In the above description, the case where the sound control data input to the fourth learned model 136 is the second sound control data SC2 was explained as an example. However, the sound control data input to the fourth learned model 136 may be the first sound control data SC1. In this case, the image control data is information indicating the action corresponding to the sound generation timing included in the first sound control data SC1.

Data Processing Method

The data processing method executed in the automatic music notation function 40A is described below. The data processing method described here is initiated when the program 131 is executed by the control unit 101.

FIG. 11 to FIG. 12 are diagrams illustrating the data processing method according to the present embodiment. As shown in FIG. 11, the control unit 101 generates the performance data Pd based on the performance signal sequentially provided from the electronic musical instrument 20 (S201). The control unit 101 inputs the generated performance data Pd to the first learned model 132 (S202) and acquires the first sound control data SC1 (S203). The control unit 101 determines whether to generate a motion image based on the first sound control data SC1 based on the user instruction information UI previously input via the operating unit 105 (S204). In the case where the user instruction information UI includes information indicating that a motion image generation process based on the first sound control data SC1 is to be executed (S204; Yes), the control unit 101 inputs the first sound control data SC1 and the parameter based on the second user setting information UD2 into the fourth learned model 136 (S205) and acquires the image control data (S206). The control unit 101 inputs the image control data to the motion image data generation unit 364 to generate the motion image data based on the image control data (S207).

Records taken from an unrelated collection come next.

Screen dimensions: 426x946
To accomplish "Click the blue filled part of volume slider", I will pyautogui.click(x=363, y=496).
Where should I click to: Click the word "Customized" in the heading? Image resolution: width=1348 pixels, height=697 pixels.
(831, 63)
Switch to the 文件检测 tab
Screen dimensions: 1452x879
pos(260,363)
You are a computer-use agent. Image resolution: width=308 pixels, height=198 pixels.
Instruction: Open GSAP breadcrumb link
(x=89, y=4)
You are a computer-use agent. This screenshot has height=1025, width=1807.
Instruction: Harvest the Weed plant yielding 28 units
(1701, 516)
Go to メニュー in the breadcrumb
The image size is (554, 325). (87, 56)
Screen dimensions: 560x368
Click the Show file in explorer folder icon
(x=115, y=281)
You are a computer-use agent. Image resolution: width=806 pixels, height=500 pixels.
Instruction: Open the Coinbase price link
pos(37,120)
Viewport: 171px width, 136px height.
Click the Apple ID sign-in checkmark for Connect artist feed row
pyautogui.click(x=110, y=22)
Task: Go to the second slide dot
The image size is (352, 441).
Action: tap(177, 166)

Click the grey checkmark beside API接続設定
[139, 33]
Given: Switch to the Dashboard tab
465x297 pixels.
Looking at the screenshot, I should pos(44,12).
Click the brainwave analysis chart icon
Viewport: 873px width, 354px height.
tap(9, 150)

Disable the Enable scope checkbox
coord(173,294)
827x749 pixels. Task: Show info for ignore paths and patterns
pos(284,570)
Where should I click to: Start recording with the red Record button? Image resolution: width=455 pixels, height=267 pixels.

In the case where the user instruction information UI does not include information indicating that the motion image generation process based on the first sound control data SC1 is to be executed (S204; No), as shown in FIG. 12, the control unit 101 inputs the first sound control data SC1 and the parameter based on the first user setting information UD1 to the second learned model 133 (S208) and acquires the second sound control data SC2 (S209). Next, the control unit 101 inputs the second sound control data SC1 and the parameter based on the second user setting information UD2 to the fourth learned model 136 (S210) and acquires the image control data (S211). The control unit 101 inputs the image control data to the motion image data generation unit 364 to generate the motion image data based on the image control data (S207).

This makes it possible to automatically generate the image control data based on the first control data SC1 or the second sound control data SC2, and to display the motion image based on the image control data.

The processes of S201 to S203 shown in FIG. 11 correspond to the processes of S101 to S103 shown in FIG. 6. Although not shown in FIG. 11 and FIG. 12, the processes of S205 to S206 and the processes of S209 to S211 shown in FIG. 11 and FIG. 12 can be executed in parallel with the processes of S107 to S109 shown in FIG. 7 or the processes of S110 to S112 shown in FIG. 8.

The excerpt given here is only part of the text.